Cruzábamos la ciudad para llegar a la UAM-I, sembrada entre pastizales y vacas. Al año, esa Unidad se alzó como la más activa. Conquistábamos notas en los diarios; se inauguraba el Teatro del Fuego Nuevo y Arnold Belkin pintaba sus murales en el recinto. Nacho dejó la UAM-I en 1984 para ocupar la subdirección de Ópera, de Bellas Artes. Villoro fue a Berlín, como agregado cultural. El grupo, poco a poco, se retiró de ese polo cultural. Pero no de la amistad de Nacho. Él sabía alimentarla a distancia, mientras conquistaba proyectos con nuevos amigos.
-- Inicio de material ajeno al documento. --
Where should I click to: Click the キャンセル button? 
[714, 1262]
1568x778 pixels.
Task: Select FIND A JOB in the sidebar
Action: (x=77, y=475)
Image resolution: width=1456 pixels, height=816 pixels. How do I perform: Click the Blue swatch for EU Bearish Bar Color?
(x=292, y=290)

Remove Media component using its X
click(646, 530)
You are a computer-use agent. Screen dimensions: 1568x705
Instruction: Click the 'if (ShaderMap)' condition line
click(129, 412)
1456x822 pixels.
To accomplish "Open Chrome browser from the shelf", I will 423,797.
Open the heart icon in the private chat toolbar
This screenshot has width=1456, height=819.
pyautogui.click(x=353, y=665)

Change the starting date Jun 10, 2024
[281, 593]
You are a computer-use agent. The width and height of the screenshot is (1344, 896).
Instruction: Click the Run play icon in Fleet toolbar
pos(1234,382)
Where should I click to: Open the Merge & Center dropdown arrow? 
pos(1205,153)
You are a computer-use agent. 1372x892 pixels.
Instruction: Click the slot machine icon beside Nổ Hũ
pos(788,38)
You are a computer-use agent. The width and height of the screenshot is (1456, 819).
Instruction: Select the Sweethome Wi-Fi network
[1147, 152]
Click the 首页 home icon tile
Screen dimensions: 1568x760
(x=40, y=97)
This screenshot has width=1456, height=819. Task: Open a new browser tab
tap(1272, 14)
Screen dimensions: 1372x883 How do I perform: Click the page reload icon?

Para ese Palacio, Ignacio creó temerarias obras. Invitó al cineasta Werner Schroeter a montar y dirigir la ópera Salomé, que Richard Strauss estrenó en 1905, y fue un escándalo. En los años noventa, volvió a serlo. Pero Nacho no cejaba: abría el espacio a la ópera en español escrita por mexicanos, y a más.